┌──
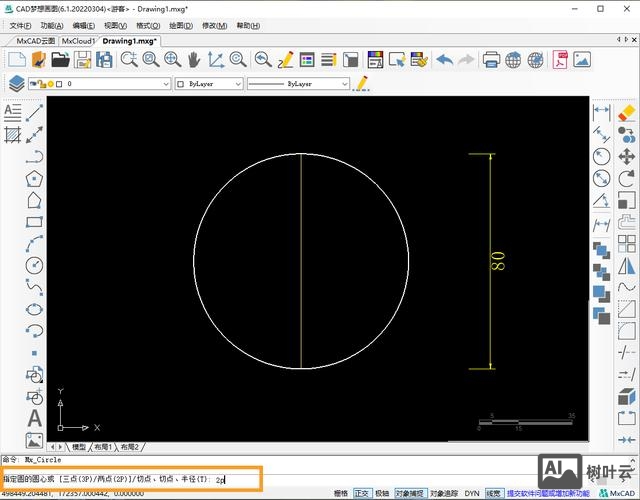Select the large A text tool
The width and height of the screenshot is (640, 500).
(x=34, y=418)
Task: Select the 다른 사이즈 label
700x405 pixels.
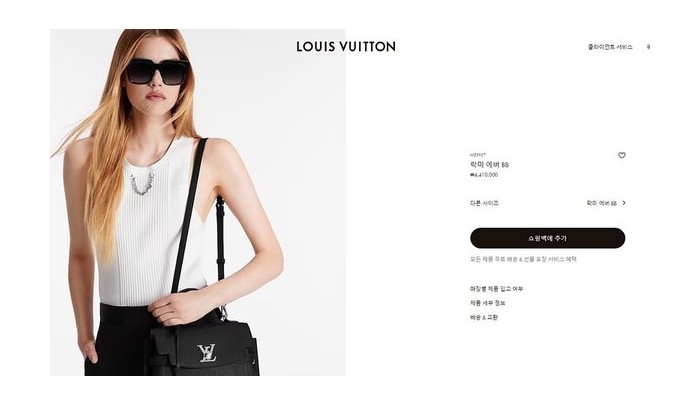Action: point(484,203)

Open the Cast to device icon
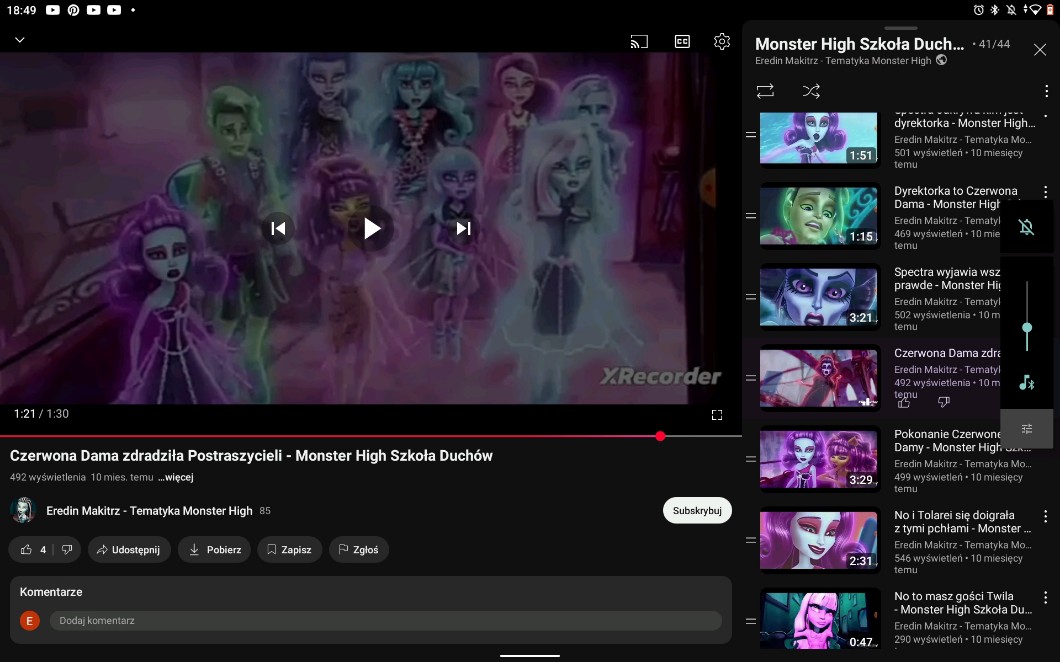click(639, 42)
└──
YOUR TASK
Please set out the stretch from the line containing "Task: Select the 다른 사이즈 label" through the end of the records as a JSON list of strings, with one string per line. Skip blank lines and leave the pictures out.

REPLY
[
  "Task: Select the 다른 사이즈 label",
  "700x405 pixels.",
  "Action: point(484,203)",
  "Open the Cast to device icon",
  "click(639, 42)"
]